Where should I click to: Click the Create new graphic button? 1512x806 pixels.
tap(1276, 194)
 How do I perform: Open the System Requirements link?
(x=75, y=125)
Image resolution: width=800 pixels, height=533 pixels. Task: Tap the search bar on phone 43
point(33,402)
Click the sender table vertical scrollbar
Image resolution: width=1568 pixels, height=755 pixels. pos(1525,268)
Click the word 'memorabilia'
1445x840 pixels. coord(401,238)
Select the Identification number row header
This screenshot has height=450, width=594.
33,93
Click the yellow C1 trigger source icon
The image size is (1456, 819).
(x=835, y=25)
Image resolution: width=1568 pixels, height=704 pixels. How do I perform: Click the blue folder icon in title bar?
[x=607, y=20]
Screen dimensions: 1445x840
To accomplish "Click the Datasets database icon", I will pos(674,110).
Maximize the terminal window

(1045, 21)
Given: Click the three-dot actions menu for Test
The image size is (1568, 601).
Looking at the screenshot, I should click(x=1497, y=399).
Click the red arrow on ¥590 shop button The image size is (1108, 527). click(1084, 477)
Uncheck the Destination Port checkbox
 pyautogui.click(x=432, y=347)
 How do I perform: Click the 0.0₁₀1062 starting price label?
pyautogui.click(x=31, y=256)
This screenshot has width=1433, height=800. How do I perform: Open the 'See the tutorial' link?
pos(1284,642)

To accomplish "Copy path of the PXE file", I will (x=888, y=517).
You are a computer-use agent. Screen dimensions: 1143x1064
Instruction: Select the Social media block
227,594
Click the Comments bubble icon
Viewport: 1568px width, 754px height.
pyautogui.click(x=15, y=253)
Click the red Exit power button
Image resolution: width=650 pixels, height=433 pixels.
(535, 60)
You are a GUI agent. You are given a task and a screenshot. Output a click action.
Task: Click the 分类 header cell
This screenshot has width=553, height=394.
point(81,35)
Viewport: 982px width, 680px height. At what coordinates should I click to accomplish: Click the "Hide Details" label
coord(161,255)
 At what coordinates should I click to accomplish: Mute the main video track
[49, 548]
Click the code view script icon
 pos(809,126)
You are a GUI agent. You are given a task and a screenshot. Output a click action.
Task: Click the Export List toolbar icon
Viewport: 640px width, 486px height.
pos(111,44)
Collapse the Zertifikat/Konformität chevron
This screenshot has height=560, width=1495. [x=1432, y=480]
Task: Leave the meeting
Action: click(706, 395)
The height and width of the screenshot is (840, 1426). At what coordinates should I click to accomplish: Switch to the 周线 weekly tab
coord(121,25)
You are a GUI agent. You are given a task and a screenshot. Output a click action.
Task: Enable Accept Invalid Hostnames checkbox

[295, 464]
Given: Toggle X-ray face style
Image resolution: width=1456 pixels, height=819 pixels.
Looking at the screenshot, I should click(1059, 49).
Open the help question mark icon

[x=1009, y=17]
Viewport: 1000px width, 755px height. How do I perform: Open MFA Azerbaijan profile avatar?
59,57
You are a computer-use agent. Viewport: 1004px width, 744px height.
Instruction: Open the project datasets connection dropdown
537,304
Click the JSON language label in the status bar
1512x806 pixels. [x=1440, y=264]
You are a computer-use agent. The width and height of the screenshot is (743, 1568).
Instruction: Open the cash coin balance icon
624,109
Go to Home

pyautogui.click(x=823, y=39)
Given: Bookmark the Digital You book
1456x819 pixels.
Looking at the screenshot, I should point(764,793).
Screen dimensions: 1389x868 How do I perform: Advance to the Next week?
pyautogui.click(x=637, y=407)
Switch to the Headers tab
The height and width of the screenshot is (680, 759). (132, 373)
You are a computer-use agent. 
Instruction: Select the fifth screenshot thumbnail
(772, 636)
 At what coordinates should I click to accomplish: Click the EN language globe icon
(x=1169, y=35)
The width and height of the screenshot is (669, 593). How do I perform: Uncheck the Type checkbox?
***
**What to work on**
In the data lines from the one holding "You are a computer-use agent. The" through the one holding "pyautogui.click(x=823, y=39)", inclusive, substitute "gold coin" for "cash coin" and write those lines out again with nothing else altered.

**Solved problem**
You are a computer-use agent. The width and height of the screenshot is (743, 1568).
Instruction: Open the gold coin balance icon
624,109
Go to Home

pyautogui.click(x=823, y=39)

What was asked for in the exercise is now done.